The best part of the book is the final chapter, where Barrett relates his Christological interpretation of Scripture to contemporary theological debates about biblical inerrancy. At the 2017 Evangelical Theological Society, a question was asked: do the latest books defending inerrancy reflect a last gasp and preaching to the choir or instead mark a wave of the future, with fruitful possibilities? Barrett attempts to point a new way forward in the inerrancy debates. In the past, fundamentalists have sought to defend inerrancy by reconciling biblical contradictions and showing that biblical “errors” actually are not such. Barrett prefers a different focus. Barrett finds Karl Barth’s Christological focus to be refreshing, even if he deems Barth’s conception of Scripture to be inadequate. Perhaps the way to affirm biblical inspiration is to appreciate the Christological focus of the Bible. Barrett believes such an appreciation addresses theological objections to inerrancy, such as the annoying objection that inerrancy makes the Scriptures static. According to Barrett, the Scriptures point to Christ, who is far from a static word!

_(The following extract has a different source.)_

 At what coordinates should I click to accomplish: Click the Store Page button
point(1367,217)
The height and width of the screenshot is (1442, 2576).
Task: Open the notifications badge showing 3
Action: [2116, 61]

Is this book, by itself, adequate? Not really. Barrett’s conclusion to his discussion of Matthew 5:17 was rather “ho-hum,” though, to his credit, he was trying to resolve a complex issue. At times, his tendency was to assert rather than to demonstrate. He is dismissive of the argument that Jesus in the Gospels is functionally rather than ontologically divine, for example; maybe a rereading would change my perception here. Barrett’s approach to the inerrancy debates seems to be to focus on patterns in Scripture, the theological big picture, and the creative effects of Scripture rather than minute details in the text, yet he himself embraces a rather fundamentalist approach to Scripture because he believes that was what Jesus held. Barrett acknowledges that this book, by itself, is not adequate and refers to other books he has written. Maybe they are worth checking out, but are they similar to this one: having edifying insights while dodging tough challenges?

I received a complimentary copy of this book from the publisher. My review is honest!